Today I was speaking to someone about her son’s switching schools. She was explaining that she and her husband moved him from a public school to a private one. Apparently, the new school requires all of its students to write their classwork and homework in cursive. We discussed the necessity of learning cursive, or rather the significance of it.

As a person who loves writing, it’s difficult for me to admit that I really don’t see the significance in learning cursive. It’s a good skill to know, to be well-rounded and all. But is it really necessary to force students to use only cursive and to give them bad marks or refuse their work if they don’t? I had difficulty learning it, and frankly, my penmanship is deplorable (as illustrated in my last blog post ). Do you know anyone who writes in perfect cursive?

I do. This chick is a beast when it comes to cursive writing. She also happens to read this blog. I don’t think she’s human; she’s more like some otherworldly goddess of script. Her penmanship is so perfect, I’m pretty sure she went through some kind of writing boot camp. I can’t even describe it. Every letter is the same height and width. Each word isn’t just between the lines but actually on the line. It’s unreal. Maybe she’s a robot.

Barring this otherworldly goddess of script robot friend of mine, I haven’t known anyone whose cursive writing is even legible. Most people’s penmanship looks like a serial killer’s confession letter.


And then there’s typing. I don’t agree with relying on technology or machines without learning to be self-sufficient in certain areas. But since the advent of the typewriter, our need to learn perfect penmanship has become increasingly antiquated.

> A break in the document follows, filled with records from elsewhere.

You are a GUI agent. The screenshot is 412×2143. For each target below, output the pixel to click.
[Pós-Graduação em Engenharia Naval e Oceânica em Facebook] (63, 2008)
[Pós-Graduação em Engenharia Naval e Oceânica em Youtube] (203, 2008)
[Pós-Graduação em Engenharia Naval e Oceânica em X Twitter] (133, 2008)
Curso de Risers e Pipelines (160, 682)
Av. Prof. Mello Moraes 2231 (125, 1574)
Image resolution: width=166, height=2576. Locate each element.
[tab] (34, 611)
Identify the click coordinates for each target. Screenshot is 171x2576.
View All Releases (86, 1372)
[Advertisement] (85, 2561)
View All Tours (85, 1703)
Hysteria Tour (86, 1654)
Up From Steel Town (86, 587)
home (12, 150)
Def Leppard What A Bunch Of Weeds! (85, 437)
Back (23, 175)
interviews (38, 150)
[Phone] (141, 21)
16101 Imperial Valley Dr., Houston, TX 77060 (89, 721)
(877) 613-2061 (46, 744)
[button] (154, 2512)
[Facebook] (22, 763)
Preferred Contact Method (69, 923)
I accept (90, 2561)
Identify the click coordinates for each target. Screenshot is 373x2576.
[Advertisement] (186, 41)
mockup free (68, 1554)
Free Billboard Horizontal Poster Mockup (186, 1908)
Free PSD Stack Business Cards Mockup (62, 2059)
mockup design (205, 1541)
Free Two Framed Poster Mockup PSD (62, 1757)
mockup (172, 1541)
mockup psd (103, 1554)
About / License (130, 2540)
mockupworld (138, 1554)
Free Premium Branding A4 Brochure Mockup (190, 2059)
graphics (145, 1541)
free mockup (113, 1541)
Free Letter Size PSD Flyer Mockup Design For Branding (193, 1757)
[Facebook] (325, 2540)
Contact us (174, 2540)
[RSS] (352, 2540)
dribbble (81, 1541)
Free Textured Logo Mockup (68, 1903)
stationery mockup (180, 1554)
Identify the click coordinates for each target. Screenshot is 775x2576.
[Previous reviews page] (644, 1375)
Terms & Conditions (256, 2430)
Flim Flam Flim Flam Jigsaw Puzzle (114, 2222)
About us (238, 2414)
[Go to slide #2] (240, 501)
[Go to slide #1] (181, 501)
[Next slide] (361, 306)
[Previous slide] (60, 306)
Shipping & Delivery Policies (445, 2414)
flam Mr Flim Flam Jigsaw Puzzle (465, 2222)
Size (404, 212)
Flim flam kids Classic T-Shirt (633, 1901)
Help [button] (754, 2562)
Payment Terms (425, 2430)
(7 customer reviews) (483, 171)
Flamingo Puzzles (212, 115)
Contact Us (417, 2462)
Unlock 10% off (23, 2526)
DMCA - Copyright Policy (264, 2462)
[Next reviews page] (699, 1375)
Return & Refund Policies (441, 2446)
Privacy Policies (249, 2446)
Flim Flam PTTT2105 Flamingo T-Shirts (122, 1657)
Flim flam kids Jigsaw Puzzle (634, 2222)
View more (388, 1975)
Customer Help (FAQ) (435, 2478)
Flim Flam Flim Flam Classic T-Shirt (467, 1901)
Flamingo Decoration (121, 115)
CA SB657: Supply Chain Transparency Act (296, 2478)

I love writing, and I can’t over-emphasize the importance of learning to write. However, in this writer’s humble opinion, learning to print efficiently would be much more effective. At least then we would all be able to actually read what others have written.


Blank Spaces

Whenever I see a blank page, I have a desire to fill it, to put something meaningful down. I must control myself when I’m in a store where journals, tablets, or just plain notebooks are available. I own too many half filled journals and notebooks. Despite a conscious effort to control my hoarding tendencies, I still give in.

I’m not really a hoarder. Quite the opposite actually. Except with books. I’ve so many that I haven’t read, much like the journals I’ve yet to fill. I will read them, just like I will fill the others. I want to.

When I was in highschool, I had a particular art teacher I adored, and one day she asked me what I would do when I’d read all the books in the world. My answer: write my own.


Something has been lost of the catharses of putting pen to paper. With technology, computers, smart phones, and electronic tablets hardly anyone bothers with the toil of writing manually, it seems. But we writers do; I do. There was a time when it was the only form of writing mankind had, putting quill to paper, reed to papyrus, chisel to tablet, primitive paint to cave walls.


I can type my words, dictate them onto recorder, or express them verbally to another, however none of those methods can take the place of channeling my ideas through the pen and onto a tangible surface. Most of my writing is done via keyboard, but still nothing-to me-compares with the pure act of writing, of using my magic wand, my hand wielding yet restraining its power.


Words on the page. Not the electronic landscape with which our eyes and minds have become familiar, but literal writing. Putting ideas on the page, there to fill the blank spaces.